How to complete this task
Within the data that follows, set down exactly the lines from the one containing "Where should I click to: Click 为此体验评分" through the one containing "Advance to next day after Nov 7", both ends included.

__________

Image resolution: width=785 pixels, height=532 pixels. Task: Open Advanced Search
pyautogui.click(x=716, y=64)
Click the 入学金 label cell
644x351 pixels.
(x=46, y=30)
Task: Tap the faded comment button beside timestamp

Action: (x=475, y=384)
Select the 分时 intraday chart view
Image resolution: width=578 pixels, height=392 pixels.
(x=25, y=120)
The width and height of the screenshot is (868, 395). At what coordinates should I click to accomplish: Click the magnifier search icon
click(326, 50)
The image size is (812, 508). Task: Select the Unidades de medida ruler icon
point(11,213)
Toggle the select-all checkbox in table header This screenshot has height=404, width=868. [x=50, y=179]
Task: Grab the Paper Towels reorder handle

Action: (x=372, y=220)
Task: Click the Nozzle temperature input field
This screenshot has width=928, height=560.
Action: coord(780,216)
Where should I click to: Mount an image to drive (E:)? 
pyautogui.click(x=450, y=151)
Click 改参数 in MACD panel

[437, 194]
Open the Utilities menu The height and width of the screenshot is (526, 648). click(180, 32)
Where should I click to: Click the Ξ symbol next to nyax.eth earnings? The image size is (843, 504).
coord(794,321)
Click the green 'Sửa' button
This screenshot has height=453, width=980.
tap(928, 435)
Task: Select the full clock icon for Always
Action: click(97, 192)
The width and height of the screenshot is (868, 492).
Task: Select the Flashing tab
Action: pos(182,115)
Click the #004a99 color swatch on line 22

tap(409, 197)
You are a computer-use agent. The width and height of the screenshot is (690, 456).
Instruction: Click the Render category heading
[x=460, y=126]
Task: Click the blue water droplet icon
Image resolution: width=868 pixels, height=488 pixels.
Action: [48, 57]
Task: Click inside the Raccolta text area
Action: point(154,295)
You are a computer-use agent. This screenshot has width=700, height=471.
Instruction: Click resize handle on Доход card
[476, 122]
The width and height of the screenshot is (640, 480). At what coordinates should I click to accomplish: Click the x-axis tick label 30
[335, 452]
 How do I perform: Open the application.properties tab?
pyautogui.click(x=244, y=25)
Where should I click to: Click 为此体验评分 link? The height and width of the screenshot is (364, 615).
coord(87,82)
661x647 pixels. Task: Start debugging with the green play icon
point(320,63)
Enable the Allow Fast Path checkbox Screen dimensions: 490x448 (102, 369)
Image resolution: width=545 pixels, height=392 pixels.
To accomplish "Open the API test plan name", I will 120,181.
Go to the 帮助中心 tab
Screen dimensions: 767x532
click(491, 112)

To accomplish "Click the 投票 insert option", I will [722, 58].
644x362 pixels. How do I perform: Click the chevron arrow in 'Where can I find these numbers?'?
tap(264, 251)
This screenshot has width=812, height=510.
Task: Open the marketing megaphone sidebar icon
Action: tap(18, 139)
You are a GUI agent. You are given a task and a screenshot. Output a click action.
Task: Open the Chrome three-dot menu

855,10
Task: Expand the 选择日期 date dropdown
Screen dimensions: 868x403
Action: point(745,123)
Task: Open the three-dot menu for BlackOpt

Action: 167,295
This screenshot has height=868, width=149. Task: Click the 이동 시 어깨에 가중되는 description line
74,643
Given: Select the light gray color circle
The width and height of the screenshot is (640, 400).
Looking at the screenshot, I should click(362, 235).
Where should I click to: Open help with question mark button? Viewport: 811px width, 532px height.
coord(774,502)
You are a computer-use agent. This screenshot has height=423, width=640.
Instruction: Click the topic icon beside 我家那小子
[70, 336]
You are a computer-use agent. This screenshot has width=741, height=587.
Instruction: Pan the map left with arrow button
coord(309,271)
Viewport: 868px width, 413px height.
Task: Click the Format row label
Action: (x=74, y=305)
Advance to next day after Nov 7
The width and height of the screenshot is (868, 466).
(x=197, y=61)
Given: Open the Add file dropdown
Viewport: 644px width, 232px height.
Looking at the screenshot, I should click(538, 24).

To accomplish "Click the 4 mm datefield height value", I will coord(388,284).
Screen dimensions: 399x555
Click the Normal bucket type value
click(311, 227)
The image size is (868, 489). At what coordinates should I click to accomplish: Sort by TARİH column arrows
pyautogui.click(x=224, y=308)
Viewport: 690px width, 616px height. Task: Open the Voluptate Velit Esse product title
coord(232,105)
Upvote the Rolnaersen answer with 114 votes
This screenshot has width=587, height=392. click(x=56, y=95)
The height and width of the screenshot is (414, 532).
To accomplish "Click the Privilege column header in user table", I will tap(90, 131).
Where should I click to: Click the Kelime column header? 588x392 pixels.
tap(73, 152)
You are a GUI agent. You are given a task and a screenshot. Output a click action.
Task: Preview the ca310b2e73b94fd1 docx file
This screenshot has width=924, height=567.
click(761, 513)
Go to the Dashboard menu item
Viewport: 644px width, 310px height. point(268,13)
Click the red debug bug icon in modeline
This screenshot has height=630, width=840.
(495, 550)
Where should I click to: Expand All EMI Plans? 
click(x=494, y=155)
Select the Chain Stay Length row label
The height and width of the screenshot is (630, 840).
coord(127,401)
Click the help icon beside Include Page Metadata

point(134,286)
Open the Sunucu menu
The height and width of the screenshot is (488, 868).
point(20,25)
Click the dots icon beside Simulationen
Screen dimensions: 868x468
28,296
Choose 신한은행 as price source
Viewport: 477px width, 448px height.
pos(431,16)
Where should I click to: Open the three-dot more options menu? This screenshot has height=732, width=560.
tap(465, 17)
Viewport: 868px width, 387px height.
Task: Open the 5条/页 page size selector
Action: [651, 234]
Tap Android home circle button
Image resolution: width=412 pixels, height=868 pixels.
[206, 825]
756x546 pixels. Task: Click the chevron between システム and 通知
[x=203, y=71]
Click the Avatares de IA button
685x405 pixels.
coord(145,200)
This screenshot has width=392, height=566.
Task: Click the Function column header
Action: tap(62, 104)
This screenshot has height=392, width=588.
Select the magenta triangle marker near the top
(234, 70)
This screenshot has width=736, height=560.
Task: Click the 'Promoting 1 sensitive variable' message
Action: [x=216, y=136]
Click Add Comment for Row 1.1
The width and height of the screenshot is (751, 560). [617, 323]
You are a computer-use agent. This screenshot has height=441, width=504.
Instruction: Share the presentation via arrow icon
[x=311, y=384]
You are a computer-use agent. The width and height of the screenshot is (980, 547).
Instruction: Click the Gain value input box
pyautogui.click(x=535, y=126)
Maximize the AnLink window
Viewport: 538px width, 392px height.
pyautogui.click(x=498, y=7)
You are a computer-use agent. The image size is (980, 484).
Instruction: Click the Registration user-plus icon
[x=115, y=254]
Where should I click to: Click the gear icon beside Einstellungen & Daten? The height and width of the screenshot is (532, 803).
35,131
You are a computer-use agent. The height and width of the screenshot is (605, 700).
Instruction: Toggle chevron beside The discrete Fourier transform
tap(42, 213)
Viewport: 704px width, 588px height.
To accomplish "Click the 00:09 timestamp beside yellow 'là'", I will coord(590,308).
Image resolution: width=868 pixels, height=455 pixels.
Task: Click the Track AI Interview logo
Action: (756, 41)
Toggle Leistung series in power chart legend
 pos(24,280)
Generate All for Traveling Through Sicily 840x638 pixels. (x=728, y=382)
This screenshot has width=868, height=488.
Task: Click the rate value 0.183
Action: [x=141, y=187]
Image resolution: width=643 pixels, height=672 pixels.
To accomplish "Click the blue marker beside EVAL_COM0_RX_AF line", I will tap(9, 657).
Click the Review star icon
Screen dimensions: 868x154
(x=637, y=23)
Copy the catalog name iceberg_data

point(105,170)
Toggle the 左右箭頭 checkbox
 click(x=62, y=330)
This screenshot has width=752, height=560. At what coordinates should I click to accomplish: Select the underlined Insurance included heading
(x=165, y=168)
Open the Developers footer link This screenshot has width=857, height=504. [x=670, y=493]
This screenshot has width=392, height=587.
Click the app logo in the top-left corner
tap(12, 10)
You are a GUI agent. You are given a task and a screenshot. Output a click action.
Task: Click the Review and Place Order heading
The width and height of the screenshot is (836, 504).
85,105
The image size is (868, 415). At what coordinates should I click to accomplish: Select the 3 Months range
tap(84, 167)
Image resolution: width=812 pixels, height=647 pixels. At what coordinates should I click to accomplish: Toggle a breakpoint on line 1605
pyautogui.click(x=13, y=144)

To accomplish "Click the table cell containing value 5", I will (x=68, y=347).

__________

Answer for the task
Where should I click to: Click 为此体验评分 link? The height and width of the screenshot is (364, 615).
coord(87,82)
661x647 pixels. Task: Start debugging with the green play icon
point(320,63)
Enable the Allow Fast Path checkbox Screen dimensions: 490x448 (102, 369)
Image resolution: width=545 pixels, height=392 pixels.
To accomplish "Open the API test plan name", I will 120,181.
Go to the 帮助中心 tab
Screen dimensions: 767x532
click(491, 112)

To accomplish "Click the 投票 insert option", I will [722, 58].
644x362 pixels. How do I perform: Click the chevron arrow in 'Where can I find these numbers?'?
tap(264, 251)
This screenshot has width=812, height=510.
Task: Open the marketing megaphone sidebar icon
Action: tap(18, 139)
You are a GUI agent. You are given a task and a screenshot. Output a click action.
Task: Open the Chrome three-dot menu

855,10
Task: Expand the 选择日期 date dropdown
Screen dimensions: 868x403
Action: point(745,123)
Task: Open the three-dot menu for BlackOpt

Action: 167,295
This screenshot has height=868, width=149. Task: Click the 이동 시 어깨에 가중되는 description line
74,643
Given: Select the light gray color circle
The width and height of the screenshot is (640, 400).
Looking at the screenshot, I should click(362, 235).
Where should I click to: Open help with question mark button? Viewport: 811px width, 532px height.
coord(774,502)
You are a computer-use agent. This screenshot has height=423, width=640.
Instruction: Click the topic icon beside 我家那小子
[70, 336]
You are a computer-use agent. This screenshot has width=741, height=587.
Instruction: Pan the map left with arrow button
coord(309,271)
Viewport: 868px width, 413px height.
Task: Click the Format row label
Action: (x=74, y=305)
Advance to next day after Nov 7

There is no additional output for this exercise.